What is the number of lines in the data that include the string "count"? Give it by itself.
........
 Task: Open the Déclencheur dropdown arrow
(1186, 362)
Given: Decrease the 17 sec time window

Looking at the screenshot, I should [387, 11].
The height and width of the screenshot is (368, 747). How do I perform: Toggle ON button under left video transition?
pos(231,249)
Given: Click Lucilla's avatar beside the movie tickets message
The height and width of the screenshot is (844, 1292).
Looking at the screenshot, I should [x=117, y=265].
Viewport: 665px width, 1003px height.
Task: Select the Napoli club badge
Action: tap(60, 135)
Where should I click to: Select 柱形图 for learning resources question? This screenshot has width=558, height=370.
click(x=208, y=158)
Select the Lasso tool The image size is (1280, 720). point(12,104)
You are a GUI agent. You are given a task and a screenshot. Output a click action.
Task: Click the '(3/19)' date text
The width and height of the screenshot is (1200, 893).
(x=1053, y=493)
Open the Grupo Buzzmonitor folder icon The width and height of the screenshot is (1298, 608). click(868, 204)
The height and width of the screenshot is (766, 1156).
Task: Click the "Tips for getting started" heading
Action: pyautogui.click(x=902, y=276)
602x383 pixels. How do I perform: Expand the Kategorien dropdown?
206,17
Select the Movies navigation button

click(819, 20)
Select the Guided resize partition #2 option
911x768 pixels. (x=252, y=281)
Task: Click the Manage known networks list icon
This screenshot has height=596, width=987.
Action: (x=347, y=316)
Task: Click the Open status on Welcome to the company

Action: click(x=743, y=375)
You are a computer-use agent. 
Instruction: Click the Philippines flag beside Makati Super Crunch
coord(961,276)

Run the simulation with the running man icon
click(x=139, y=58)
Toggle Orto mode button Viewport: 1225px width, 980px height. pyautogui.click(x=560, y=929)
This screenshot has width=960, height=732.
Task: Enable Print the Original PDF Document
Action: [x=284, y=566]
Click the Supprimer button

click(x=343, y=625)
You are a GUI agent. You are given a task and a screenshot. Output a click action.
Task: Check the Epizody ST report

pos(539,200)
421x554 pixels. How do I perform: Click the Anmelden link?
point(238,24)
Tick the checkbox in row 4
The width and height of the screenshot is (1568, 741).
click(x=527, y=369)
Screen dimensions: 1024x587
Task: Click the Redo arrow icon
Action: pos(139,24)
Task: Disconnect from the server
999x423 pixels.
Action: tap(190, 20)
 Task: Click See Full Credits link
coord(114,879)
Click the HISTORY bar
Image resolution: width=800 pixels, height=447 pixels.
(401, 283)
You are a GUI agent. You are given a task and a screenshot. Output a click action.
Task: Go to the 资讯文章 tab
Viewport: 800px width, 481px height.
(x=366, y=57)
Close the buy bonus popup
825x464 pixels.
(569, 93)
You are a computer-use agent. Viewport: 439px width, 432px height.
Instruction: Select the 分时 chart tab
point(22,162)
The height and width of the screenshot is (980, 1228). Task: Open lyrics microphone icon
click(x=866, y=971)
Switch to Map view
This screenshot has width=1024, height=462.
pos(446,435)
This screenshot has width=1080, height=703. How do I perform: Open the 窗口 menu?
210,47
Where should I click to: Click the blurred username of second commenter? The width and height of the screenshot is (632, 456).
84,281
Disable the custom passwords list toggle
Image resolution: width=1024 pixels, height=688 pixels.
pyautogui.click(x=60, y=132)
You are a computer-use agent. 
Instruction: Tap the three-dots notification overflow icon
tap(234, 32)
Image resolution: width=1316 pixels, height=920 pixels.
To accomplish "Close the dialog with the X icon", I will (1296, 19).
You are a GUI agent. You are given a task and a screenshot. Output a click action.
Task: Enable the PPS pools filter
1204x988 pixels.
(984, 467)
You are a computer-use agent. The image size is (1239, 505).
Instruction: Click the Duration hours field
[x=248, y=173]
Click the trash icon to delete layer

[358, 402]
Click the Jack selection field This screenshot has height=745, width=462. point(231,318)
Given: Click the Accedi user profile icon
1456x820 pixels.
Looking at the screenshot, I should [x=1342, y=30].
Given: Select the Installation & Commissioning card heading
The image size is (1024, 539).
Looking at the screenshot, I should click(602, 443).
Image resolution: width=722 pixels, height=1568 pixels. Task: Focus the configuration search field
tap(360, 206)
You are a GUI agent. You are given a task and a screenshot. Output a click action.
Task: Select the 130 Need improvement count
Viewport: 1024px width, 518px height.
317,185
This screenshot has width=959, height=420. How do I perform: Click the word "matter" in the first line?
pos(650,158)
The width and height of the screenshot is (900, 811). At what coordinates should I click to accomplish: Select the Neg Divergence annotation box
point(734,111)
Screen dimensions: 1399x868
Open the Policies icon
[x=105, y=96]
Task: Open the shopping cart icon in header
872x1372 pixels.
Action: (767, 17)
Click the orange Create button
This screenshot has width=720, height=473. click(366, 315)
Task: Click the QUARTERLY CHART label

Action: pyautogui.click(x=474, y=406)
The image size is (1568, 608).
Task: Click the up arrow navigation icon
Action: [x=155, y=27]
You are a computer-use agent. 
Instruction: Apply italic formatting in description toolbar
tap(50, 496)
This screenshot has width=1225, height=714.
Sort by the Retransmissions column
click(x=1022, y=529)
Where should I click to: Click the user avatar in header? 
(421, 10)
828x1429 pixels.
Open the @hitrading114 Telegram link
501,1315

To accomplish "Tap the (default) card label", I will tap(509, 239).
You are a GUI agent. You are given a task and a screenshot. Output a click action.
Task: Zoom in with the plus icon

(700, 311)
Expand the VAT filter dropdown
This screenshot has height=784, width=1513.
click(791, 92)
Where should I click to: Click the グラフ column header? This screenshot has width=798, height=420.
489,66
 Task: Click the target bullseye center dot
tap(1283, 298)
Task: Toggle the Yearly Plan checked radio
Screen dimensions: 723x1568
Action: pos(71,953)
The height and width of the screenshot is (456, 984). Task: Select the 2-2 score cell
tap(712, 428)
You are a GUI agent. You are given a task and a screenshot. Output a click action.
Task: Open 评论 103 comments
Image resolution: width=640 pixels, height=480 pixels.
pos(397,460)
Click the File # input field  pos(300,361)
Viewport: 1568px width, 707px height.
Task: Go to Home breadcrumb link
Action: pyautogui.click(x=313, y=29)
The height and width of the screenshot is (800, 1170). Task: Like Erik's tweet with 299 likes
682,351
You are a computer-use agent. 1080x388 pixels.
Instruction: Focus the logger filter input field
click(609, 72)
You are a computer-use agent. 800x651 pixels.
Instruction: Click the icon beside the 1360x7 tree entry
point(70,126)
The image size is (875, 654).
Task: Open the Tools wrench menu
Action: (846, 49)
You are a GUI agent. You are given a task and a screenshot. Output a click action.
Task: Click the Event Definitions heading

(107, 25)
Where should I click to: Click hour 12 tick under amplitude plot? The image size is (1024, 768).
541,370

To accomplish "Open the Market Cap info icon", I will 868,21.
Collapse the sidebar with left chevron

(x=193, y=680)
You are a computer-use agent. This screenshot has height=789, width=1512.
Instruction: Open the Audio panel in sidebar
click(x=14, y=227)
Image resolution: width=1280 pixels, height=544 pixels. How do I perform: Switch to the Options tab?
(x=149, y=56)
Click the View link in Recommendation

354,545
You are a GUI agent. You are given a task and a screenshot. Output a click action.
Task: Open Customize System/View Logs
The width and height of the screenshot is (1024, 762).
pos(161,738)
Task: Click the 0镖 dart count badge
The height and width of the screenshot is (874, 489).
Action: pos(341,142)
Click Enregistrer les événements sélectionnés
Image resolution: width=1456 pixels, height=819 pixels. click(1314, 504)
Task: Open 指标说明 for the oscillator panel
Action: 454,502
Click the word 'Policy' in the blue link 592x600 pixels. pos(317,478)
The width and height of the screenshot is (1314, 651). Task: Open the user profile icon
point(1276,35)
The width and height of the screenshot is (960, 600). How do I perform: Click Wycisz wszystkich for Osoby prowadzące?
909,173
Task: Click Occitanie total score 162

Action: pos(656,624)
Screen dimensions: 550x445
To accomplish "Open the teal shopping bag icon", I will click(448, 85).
........
Solution to the problem => 2